Sénégal : Moderniser et humaniser pour réconcilier les usagers au service public

Plus de 9 000 Sénégalais ont pris la plume ou partagé sur internet leurs témoignages sur les services publics qu’ils fréquentent. Le constat est net : ce que beaucoup vivent au quotidien dans les hôpitaux, les commissariats, les bureaux d’état civil ou les mairies ne correspond pas à ce qu’ils attendent d’un État juste et efficace. Longues files d’attente, accueil glacial, procédures opaques, agents absents ou peu investis… les griefs sont nombreux. Mais derrière ces critiques, transparaît une volonté collective de changement. Cette consultation nationale a levé le voile sur une aspiration partagée : celle d’un service public qui respecte, qui écoute et qui agit.

Ce diagnostic participatif a nourri les réflexions de Ousmane Sonko, Premier ministre, qui a défendu avec force la réforme du service public, au cours de la Présentation de l’Agenda national de Transformation ce matin. Pour lui, améliorer l’État, ce n’est pas simplement faire mieux fonctionner les rouages administratifs. C’est redonner du sens au lien entre les citoyens et leurs institutions, dans un pays où la défiance s’est enracinée au fil des années.

Refondre en profondeur, pas simplement réparer

Les mesures proposées vont bien au-delà de la surface. Il ne s’agit pas seulement d’améliorer l’accueil dans les bureaux ou de punir quelques agents fautifs. Le projet est plus ambitieux : repenser les fondations du service public pour en faire un instrument de justice sociale, d’efficacité collective et de responsabilité.

L’un des angles d’attaque majeurs reste la numérisation. La création d’une interface unique pour accéder aux services administratifs vise à réduire les démarches fastidieuses et les files interminables. Le recours à des identifiants numériques permettra d’automatiser l’authentification des citoyens, tout en protégeant mieux leurs données. Dans le même esprit, des guichets uniques pourraient bientôt centraliser l’ensemble des demandes administratives dans un lieu unique, physique ou virtuel.

Mais cette modernisation n’a de sens que si elle s’accompagne d’un changement culturel. Samba Diop, expert en gouvernance publique, alerte sur l’obsolescence du cadre juridique actuel qui encadre la fonction publique, toujours basé sur une loi remontant à 1961. Il plaide pour une refonte du système de gestion des ressources humaines, fondée sur la compétence, la transparence et la responsabilisation. « Il est temps de dépasser les logiques d’ancienneté et de clientélisme », déclare-t-il. En clair, valoriser les agents performants et sanctionner clairement les manquements.

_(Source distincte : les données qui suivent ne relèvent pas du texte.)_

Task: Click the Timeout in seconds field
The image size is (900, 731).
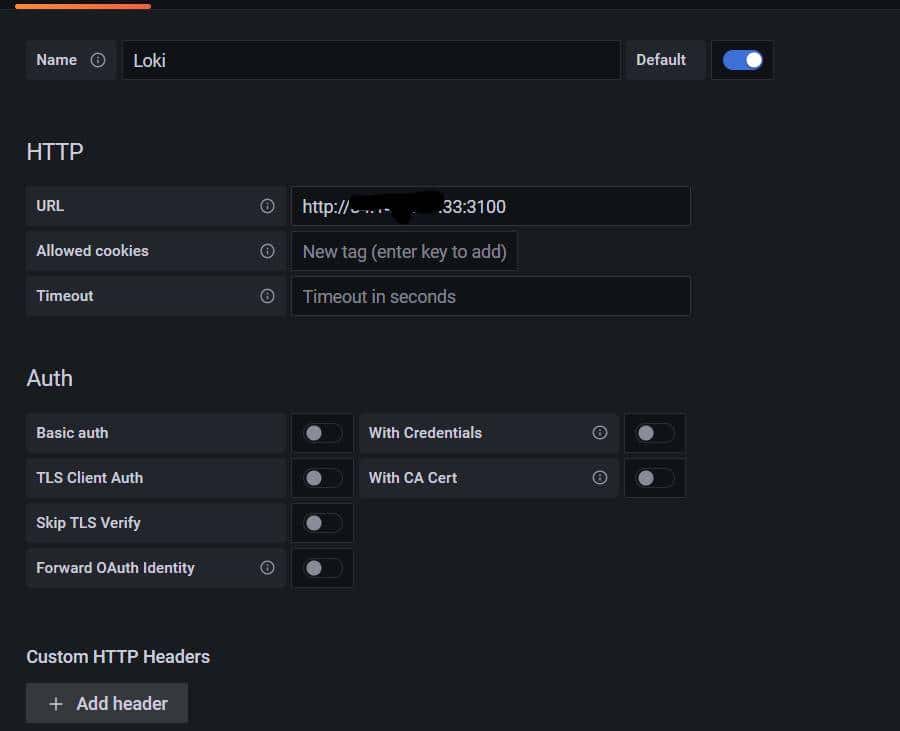Action: [x=490, y=297]
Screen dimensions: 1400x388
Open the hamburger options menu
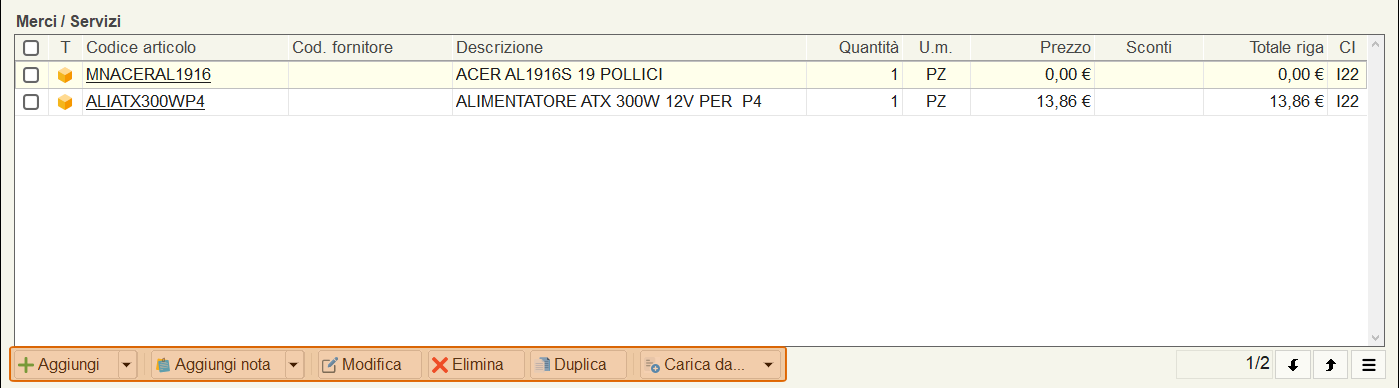coord(1369,365)
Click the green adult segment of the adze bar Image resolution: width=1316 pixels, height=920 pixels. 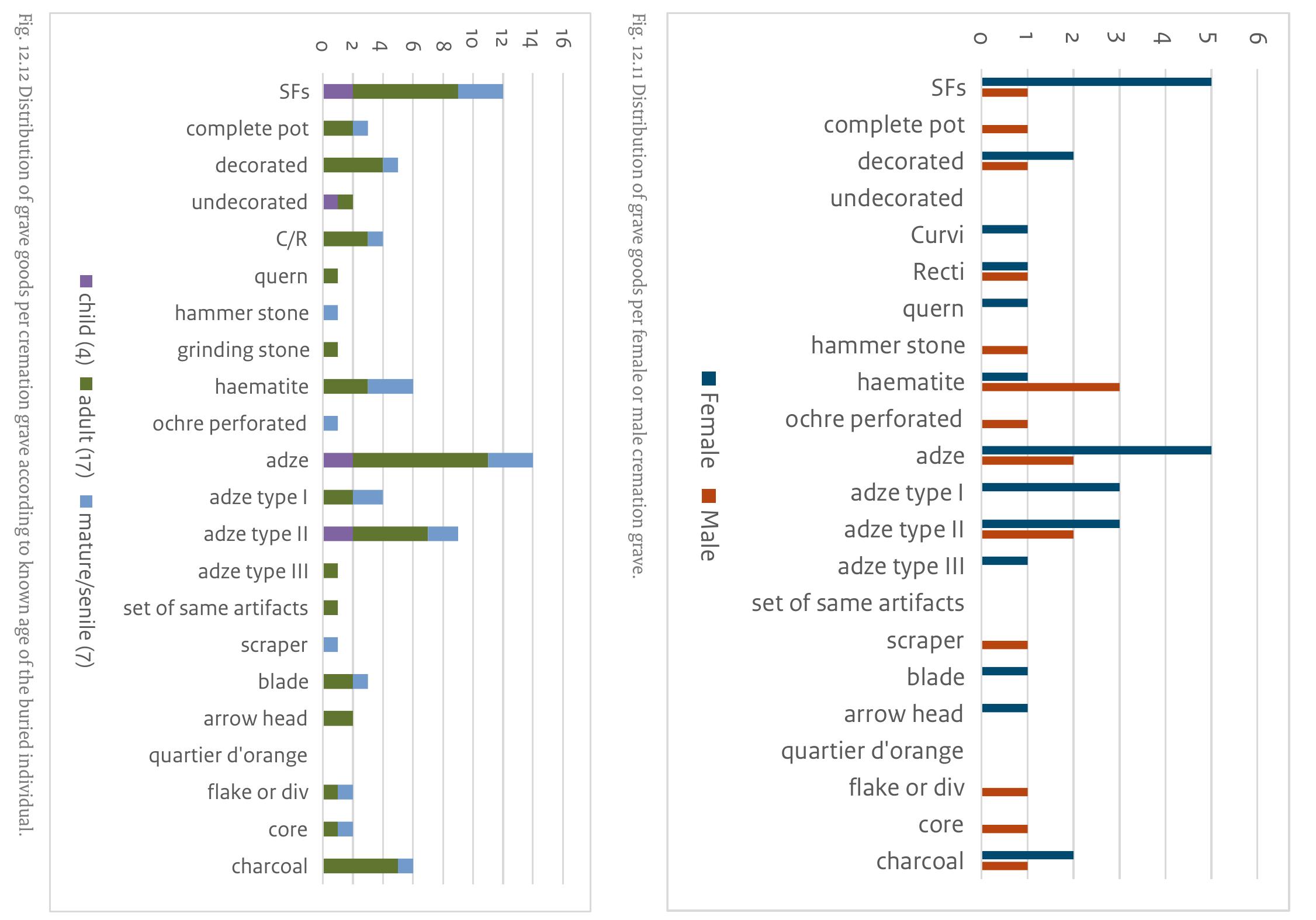point(420,460)
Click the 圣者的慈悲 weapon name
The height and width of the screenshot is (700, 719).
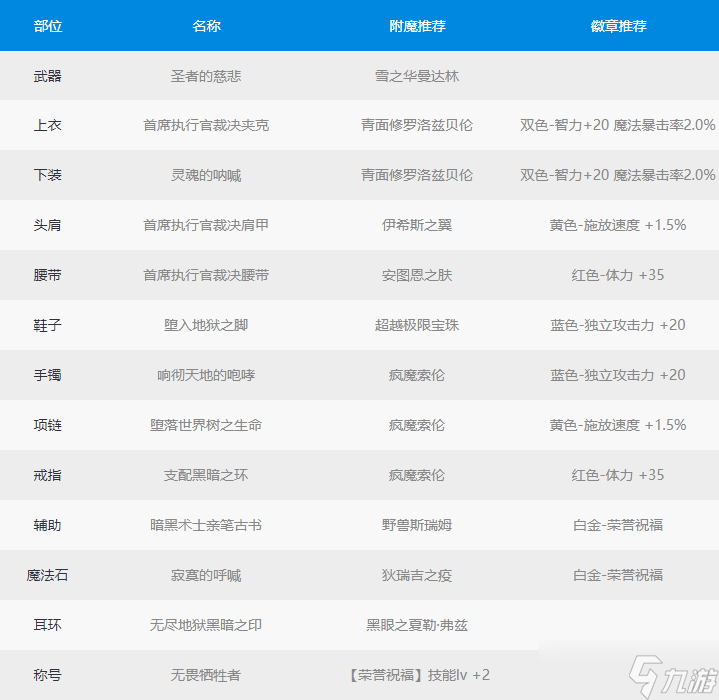(206, 76)
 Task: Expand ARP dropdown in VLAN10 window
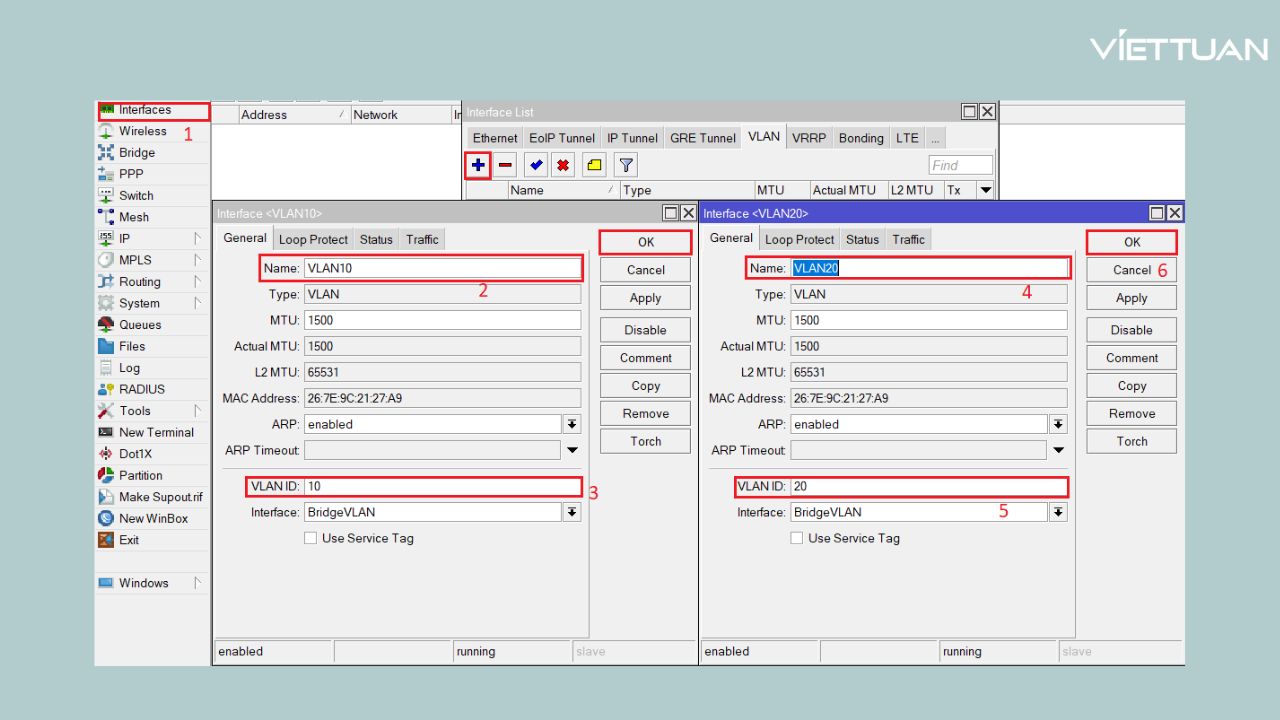(x=572, y=424)
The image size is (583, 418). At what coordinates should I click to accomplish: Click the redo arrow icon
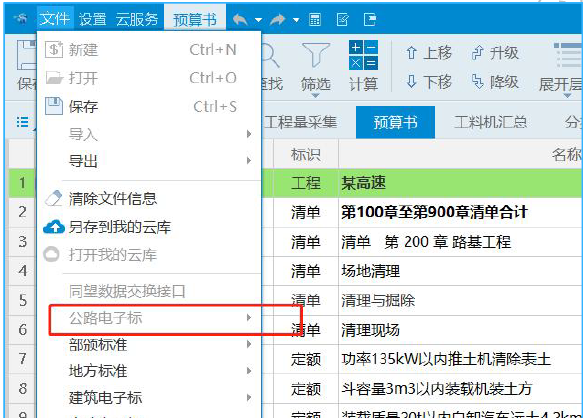pyautogui.click(x=277, y=19)

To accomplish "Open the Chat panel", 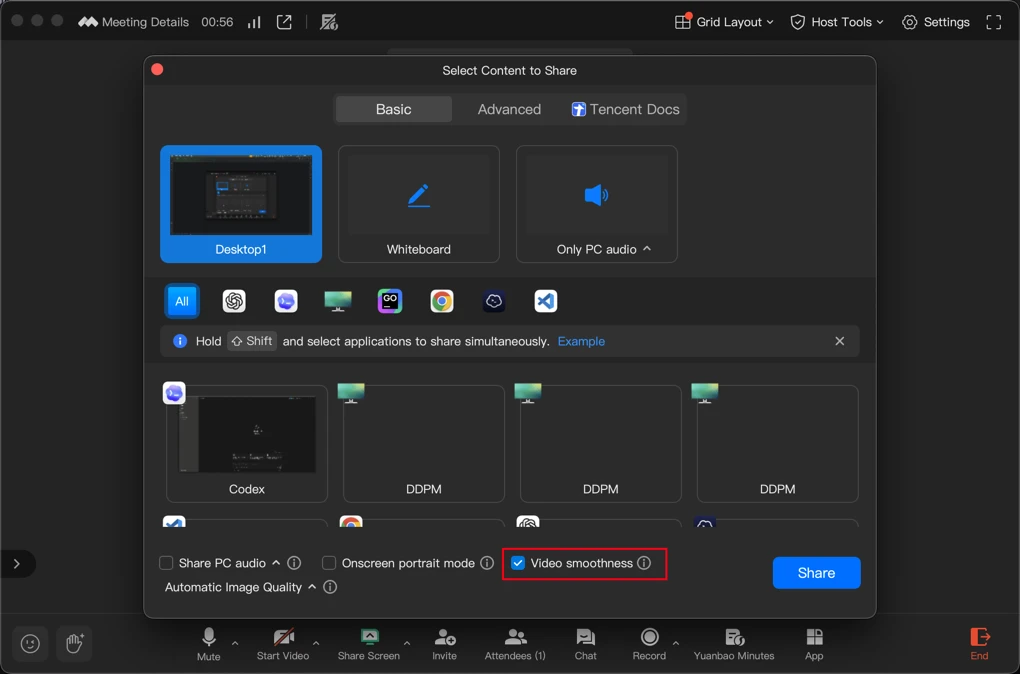I will [x=586, y=644].
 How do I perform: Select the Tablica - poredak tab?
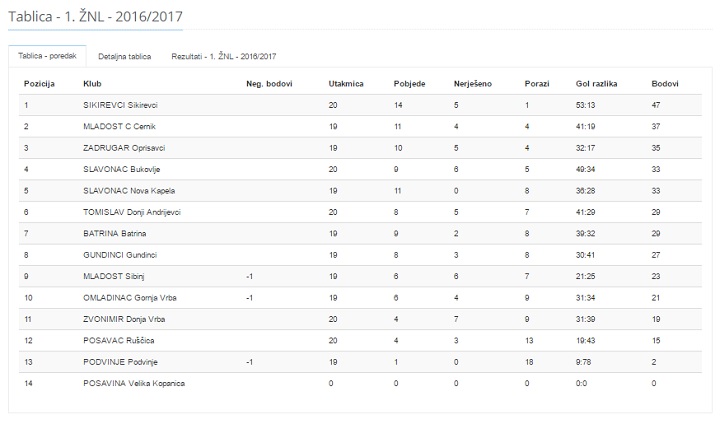point(48,56)
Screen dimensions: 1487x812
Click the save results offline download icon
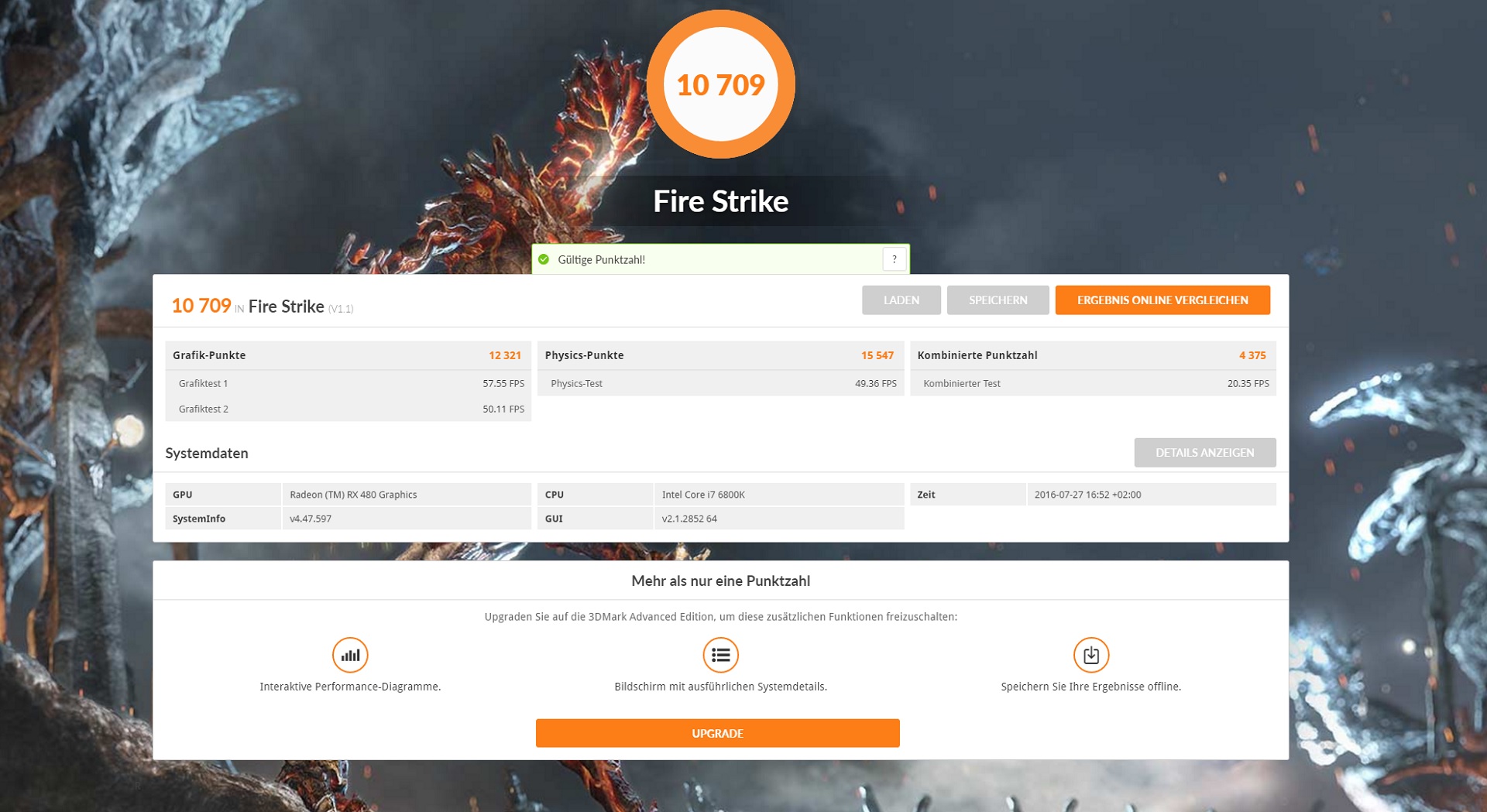tap(1090, 655)
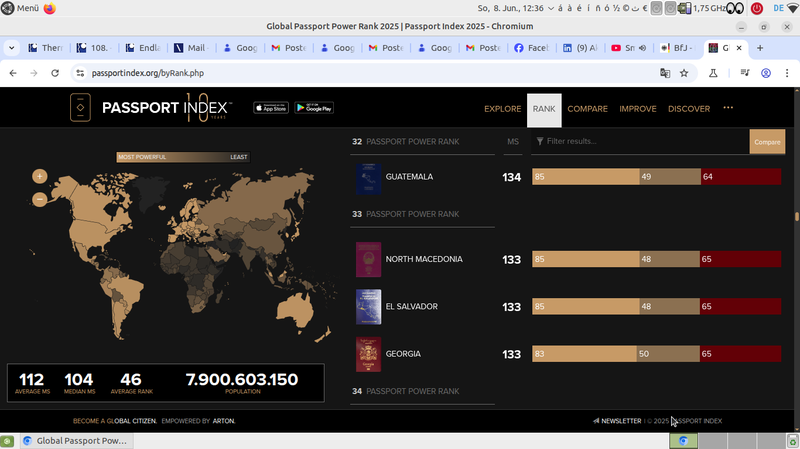Image resolution: width=800 pixels, height=449 pixels.
Task: Expand the tab search dropdown arrow
Action: tap(12, 48)
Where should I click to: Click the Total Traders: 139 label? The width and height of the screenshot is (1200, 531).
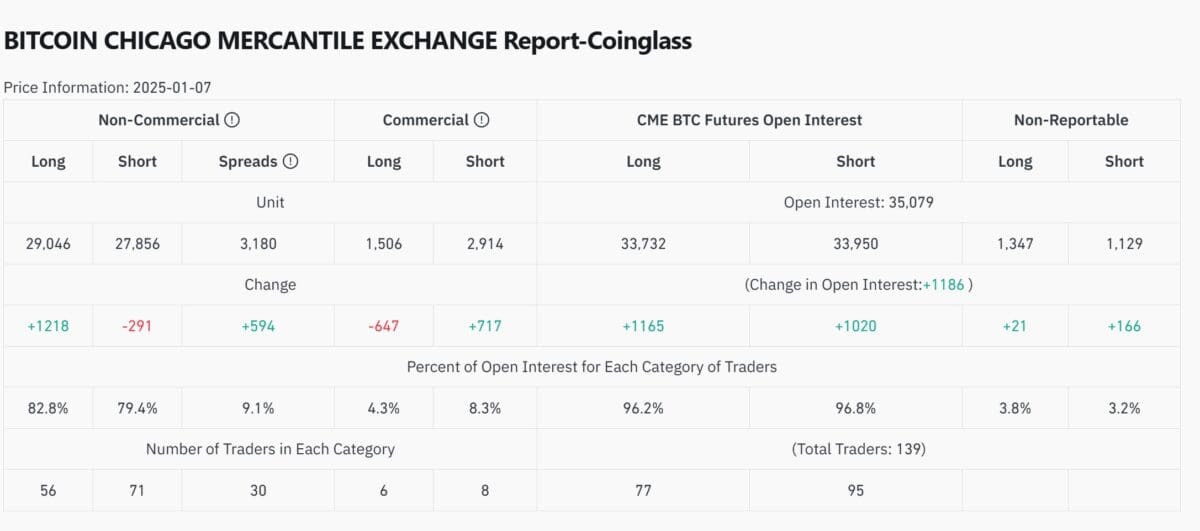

Une administration qui protège, pas qui décourage

L’État ne veut pas seulement gagner en efficacité, il cherche aussi à rétablir la confiance. Cela passe par une lutte frontale contre la corruption, qui gangrène certains services, selon les témoignages des citoyens. Pour cela, les autorités misent sur une stratégie d’incitation à l’intégrité : campagnes de sensibilisation, promotion de l’éthique dans les recrutements et les évaluations, valorisation des comportements vertueux. Plutôt que d’agir uniquement par la peur de la sanction, le gouvernement veut renforcer le sens du devoir civique chez les agents.

Une autre dimension de cette transformation concerne l’accessibilité et l’inclusion. Les bâtiments publics sont encore difficilement accessibles aux personnes à mobilité réduite. Cela traduit un oubli persistant : celui de concevoir l’administration comme un lieu pour tous. C’est aussi pourquoi une stratégie de “verdissement” de l’administration a été lancée. Il s’agit d’intégrer dans l’organisation même des services des critères de durabilité, en matière d’énergie, de transport ou d’achats publics.

À travers cet ensemble de mesures, Ousmane Sonko affirme une conviction simple : un État respecté est d’abord un État qui respecte. Les réformes engagées cherchent à faire du service public un lieu de confiance, d’écoute et de résultats. Elles appellent aussi chaque citoyen à devenir acteur de cette mutation. Car si l’administration change, c’est aussi parce que les Sénégalais l’exigent, et que désormais, ils le font entendre haut et fort.